List of tasks:
1. From the forum thread about the Mayan/RCI 1 in 4 rule, extract the passage starting at "## lprstn (May" and ending at "pammex (May 5, 2008)".
2. In the forum thread about the Mayan/RCI 1 in 4 rule, rewrite the paragraph beginning "I don't believe it is dumb thinking on your part" as a short bulleted list that keeps its main facts.
3. Continue the forum thread about the Mayan/RCI 1 in 4 rule from the point where it stops.

Page text:
— Begin —

# [ 2008 ] So, like, will the Mayans/RCI EVER get rid of the 1 in 4 rule?



## Blondie (May 5, 2008)

Just wondering what your thoughts are on this. It seems that the resort, at least in PV this Feb, was not full and I wonder if they have vacancies because of the rule. Maybe with fewer folks traveling due to the economy they will free up some units rather than let them sit empty? Or, is this wishful (and dumb) thinking??


----------



## california-bighorn (May 5, 2008)

I don't believe it is dumb thinking on your part. I know the 1 in 4 rule is enforced to get new blood into the resorts as the developers have a better chance of selling to 1st timers. But with the ease in renting due to the internet, MP owners and other timeshare owners can just rent their units to others and cut out the exchange fee to the exchange company (RCI) which is a win-win situation for the owner and renter.  There is no reason for the exchange company to restrict exchanges, it is counter to their business. It's the developers who want to sell units that are responsible.


----------



## KarenLK (May 5, 2008)

I gave up a reservation this Feb/March. I had one week for myself and had reserved the second week in the name of a friend, using a guest certificate. In the end, she could not come, and I did NOT want the hassle, so I just cancelled it all and went to Velas Vallarta and Paradise Village.


----------



## GrayFal (May 5, 2008)

Mayan Palace has a One in FIVE Year rule thru RCI - trade in thru SFX.


----------



## lprstn (May 5, 2008)

They don't completely get rid of it, but are definately known to lift it for "specials".  I have called and asked about the Mayan and was told that some times during the year they lift their "1 and 4" year rule for a short period of time, and you can go at those times.  So I would advise to call during off season and see if they will let you bypass the rule.


----------



## pammex (May 5, 2008)

yes, just use another exchange company....I spoke to RCI rep some time back due to concern over a trade into Mayan and also being an owner and the 1 in 5 rule and he said from RCI, they have the rule, then don't, then do then don't....so guess it all depends on the day...I told him well it gets very confusing and he said yes for us too!  If you speak to Mayan they it is RCI, Rci says it is Mayan...so who knows.....best as others have said use a different exchange co. for Mayans or rent from owner...


----------



## Monica (May 9, 2008)

The 1-in-5 rule does not pertain to Mayan owners.  Did they give you the Mayan exchange desk?  That desk is the best if you are an owner.


----------



## janapur (May 9, 2008)

Monica said:


> The 1-in-5 rule does not pertain to Mayan owners.  Did they give you the Mayan exchange desk?  That desk is the best if you are an owner.

— End —

Entries shown:
— Begin —

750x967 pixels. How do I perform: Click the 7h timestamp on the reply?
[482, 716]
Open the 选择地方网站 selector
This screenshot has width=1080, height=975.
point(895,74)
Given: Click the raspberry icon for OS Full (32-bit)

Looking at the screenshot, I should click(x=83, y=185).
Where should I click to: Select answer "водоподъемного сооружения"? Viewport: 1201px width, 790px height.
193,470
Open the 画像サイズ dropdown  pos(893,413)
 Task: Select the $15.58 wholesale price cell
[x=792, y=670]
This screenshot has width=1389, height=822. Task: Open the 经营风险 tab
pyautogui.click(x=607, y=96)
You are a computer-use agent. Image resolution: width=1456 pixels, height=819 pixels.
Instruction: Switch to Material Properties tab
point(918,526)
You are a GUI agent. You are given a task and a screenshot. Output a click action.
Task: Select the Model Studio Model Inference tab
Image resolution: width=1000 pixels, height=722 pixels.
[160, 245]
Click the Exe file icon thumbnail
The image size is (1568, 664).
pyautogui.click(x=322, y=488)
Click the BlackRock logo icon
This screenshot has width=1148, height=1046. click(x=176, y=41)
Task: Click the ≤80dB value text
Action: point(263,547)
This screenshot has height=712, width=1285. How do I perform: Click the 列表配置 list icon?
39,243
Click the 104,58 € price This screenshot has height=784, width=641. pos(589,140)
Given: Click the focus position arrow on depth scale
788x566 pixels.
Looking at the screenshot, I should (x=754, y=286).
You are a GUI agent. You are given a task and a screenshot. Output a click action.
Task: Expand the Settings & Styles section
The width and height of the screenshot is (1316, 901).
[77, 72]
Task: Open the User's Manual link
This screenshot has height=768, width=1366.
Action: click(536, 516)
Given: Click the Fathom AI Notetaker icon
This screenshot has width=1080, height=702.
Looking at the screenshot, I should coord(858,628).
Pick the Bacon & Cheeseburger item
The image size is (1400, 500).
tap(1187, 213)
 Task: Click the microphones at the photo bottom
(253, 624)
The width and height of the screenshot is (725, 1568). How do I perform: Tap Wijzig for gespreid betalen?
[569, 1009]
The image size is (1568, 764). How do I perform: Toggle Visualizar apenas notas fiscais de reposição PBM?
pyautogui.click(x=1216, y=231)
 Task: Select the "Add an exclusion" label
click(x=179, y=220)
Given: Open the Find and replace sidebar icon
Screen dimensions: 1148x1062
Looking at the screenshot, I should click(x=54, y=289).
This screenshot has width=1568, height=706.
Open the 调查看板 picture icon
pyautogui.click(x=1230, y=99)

— End —

Answers provided:
1.
## lprstn (May 5, 2008)

They don't completely get rid of it, but are definately known to lift it for "specials".  I have called and asked about the Mayan and was told that some times during the year they lift their "1 and 4" year rule for a short period of time, and you can go at those times.  So I would advise to call during off season and see if they will let you bypass the rule.


----------



## pammex (May 5, 2008)

2.
- The 1 in 4 rule is enforced to bring new buyers into the resorts, since developers have a better chance of selling to first-timers.
- Because renting is easy over the internet, Mayan Palace owners and other timeshare owners can rent their units directly and avoid paying RCI's exchange fee, which benefits both owner and renter.
- The exchange company has no reason to restrict exchanges, since doing so works against its business.
- The developers who want to sell units are the ones responsible for the rule.

3.
This is not what I was told, though I hope it's true. The only times I have been able to escape the 1 in 5 rule is when they lift the rule, which tends to be in the shoulder seasons. I always try to make the exchanges with the Mayan RCI number, as they seem to know best when the rule is lifted.

I was told by RCI that it is the Mayans/ Orange Lake/ insert any other resort name. However, why then is it not required with other exchange companies? It is RCI that allows these resorts to have such a rule, perhaps in return for all of the bulk bankings these resorts give RCI.

Jana


----------



## Blondie (May 10, 2008)

I thought I read somewhere that to exchange into a Mayan you had to deposit one- or the 1 in 5 rule will apply???


----------



## Sponge (May 10, 2008)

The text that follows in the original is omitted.